▶ _Exercise_: Copy everything from the line containing "Screen dimensions: 595x335" down to the line containing "click(176, 75)", both included, without any changes.

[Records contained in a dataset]

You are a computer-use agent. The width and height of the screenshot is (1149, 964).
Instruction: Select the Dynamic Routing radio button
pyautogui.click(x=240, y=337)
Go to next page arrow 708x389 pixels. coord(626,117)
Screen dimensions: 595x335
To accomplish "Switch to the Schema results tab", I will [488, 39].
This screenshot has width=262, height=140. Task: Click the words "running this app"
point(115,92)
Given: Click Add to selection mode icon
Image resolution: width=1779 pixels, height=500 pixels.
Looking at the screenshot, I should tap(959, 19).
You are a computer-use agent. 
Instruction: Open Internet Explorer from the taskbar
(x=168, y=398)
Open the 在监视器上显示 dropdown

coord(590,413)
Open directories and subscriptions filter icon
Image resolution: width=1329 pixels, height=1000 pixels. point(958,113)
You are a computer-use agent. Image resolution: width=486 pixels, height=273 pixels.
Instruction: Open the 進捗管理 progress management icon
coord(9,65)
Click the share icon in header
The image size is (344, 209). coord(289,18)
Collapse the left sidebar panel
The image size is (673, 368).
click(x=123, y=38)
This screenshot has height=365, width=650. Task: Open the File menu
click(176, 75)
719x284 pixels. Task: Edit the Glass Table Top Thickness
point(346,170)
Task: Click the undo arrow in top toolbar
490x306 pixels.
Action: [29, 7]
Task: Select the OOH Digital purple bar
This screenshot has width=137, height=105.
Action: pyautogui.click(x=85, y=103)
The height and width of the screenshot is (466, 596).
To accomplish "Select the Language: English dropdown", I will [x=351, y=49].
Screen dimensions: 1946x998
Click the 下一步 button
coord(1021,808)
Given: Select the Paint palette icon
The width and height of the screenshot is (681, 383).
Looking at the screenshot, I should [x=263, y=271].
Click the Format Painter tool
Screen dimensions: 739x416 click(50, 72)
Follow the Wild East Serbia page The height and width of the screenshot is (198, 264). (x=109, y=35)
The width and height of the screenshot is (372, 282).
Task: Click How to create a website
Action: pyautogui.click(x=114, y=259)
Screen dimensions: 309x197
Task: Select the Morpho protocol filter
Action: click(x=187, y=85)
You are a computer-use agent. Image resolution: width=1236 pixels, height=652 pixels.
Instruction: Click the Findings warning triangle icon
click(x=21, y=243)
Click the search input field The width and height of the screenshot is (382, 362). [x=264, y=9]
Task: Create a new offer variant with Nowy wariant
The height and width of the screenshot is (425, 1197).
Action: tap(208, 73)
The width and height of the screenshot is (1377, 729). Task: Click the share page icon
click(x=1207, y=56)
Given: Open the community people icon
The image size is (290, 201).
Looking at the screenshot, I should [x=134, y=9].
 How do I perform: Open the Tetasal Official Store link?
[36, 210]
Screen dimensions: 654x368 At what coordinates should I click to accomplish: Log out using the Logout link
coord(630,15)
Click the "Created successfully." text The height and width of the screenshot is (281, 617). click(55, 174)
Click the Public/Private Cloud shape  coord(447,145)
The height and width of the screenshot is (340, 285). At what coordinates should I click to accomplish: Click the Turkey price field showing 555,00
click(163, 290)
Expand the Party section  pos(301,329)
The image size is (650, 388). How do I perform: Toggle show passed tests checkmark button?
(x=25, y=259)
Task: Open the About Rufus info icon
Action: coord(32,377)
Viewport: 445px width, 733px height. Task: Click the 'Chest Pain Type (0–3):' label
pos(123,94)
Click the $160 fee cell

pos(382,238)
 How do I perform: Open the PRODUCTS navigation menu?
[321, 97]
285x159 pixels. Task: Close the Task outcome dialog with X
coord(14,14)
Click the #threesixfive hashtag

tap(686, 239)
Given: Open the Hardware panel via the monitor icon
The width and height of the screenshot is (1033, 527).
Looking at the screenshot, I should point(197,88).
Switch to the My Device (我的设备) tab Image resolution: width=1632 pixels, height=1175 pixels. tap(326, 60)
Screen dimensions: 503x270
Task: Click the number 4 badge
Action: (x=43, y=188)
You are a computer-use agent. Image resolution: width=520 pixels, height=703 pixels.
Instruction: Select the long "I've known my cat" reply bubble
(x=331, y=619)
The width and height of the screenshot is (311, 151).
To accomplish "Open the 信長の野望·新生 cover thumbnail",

▶ _Answer to this exercise_:
Screen dimensions: 595x335
To accomplish "Switch to the Schema results tab", I will [488, 39].
This screenshot has width=262, height=140. Task: Click the words "running this app"
point(115,92)
Given: Click Add to selection mode icon
Image resolution: width=1779 pixels, height=500 pixels.
Looking at the screenshot, I should tap(959, 19).
You are a computer-use agent. 
Instruction: Open Internet Explorer from the taskbar
(x=168, y=398)
Open the 在监视器上显示 dropdown

coord(590,413)
Open directories and subscriptions filter icon
Image resolution: width=1329 pixels, height=1000 pixels. point(958,113)
You are a computer-use agent. Image resolution: width=486 pixels, height=273 pixels.
Instruction: Open the 進捗管理 progress management icon
coord(9,65)
Click the share icon in header
The image size is (344, 209). coord(289,18)
Collapse the left sidebar panel
The image size is (673, 368).
click(x=123, y=38)
This screenshot has height=365, width=650. Task: Open the File menu
click(176, 75)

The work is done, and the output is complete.